*Written request*
Do these statements agree with the text below on validating automated vehicles: (a) the UNECE presented NATM in February 2021; (b) NATM includes a scenario catalog and three validation methods; (c) current requirement-based engineering methods can cover the new demands? For each, answer yes or no and quote the words of the text that decide it.

*Selected passage*
====
In their efforts to create software-defined vehicles and automate more and more functions, car manufacturers are responding to the high complexity of an open world with increasingly sophisticated hardware and software solutions. However, this means that requirement- and specification-driven approaches are reaching their limits and the current set of methods for requirement-based engineering cannot cover these demands. With the term "Safety of the Intended Functionality" (SOTIF), an approach was created to meet these new challenges. The aim is to bring both sides of the V-model closer together. To achieve this, the activities in the verification and validation branches must be related to each other to create a solid basis for the safety argumentation.

The future of homologation: Where is it heading?

In February 2021, the UNECE (United Nations Economic Commission for Europe) presented the New Assessment/Test Method for Automated Driving (NATM) – a framework and potential game changer. It includes a scenario catalog and five validation methods. This emphasizes the fact that the homologation process will evolve over time. Even if future strategies and type approval for new vehicles and ADAS functions vary, one thing is certain: currently and in the future, it is necessary to combine the assessment of an Automated Driving System (ADS) and its ability to demonstrate safe behavior when operating in the real world by extensive use of simulative approaches meaningfully combined with real-world driving and physical certification.
====
*Supplied information*

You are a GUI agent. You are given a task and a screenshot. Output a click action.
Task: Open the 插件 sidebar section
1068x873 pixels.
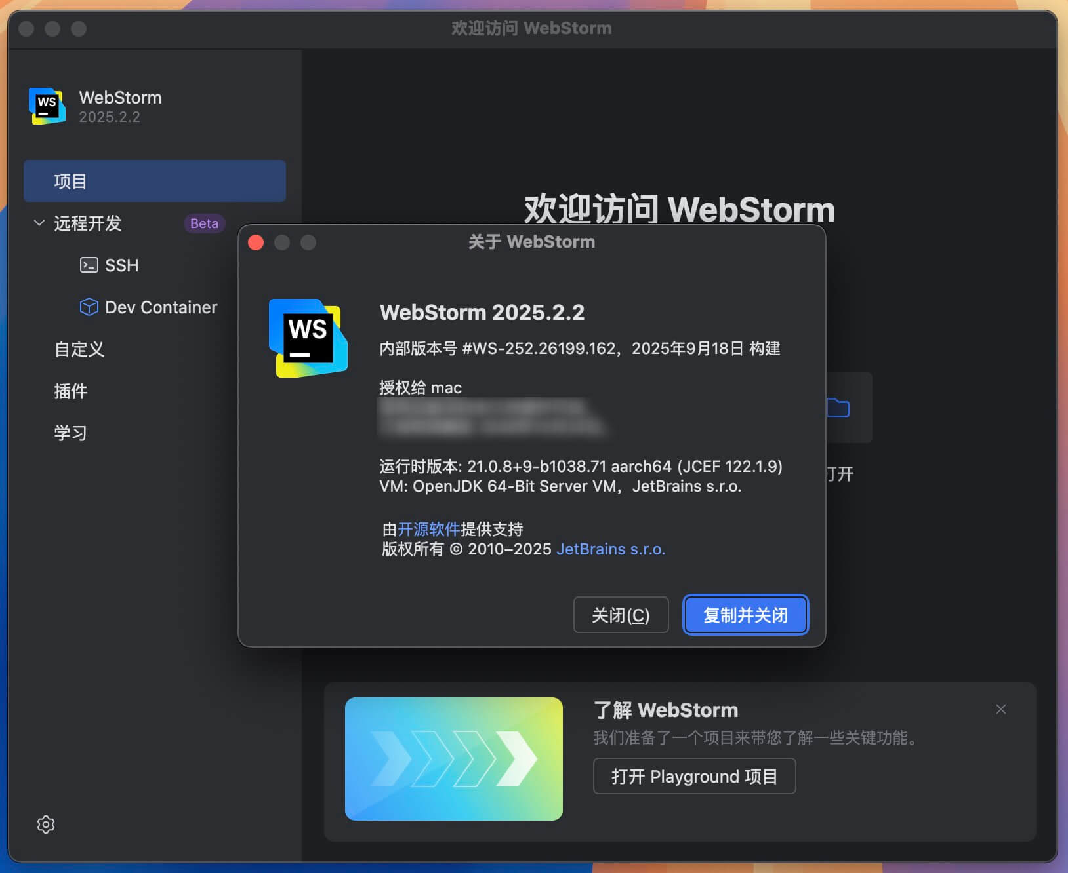click(x=71, y=391)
====
*Solution for this exercise*
(a) Yes: "In February 2021, the UNECE (United Nations Economic Commission for Europe) presented the New Assessment/Test Method for Automated Driving (NATM)"
(b) No: "It includes a scenario catalog and five validation methods."
(c) No: "the current set of methods for requirement-based engineering cannot cover these demands"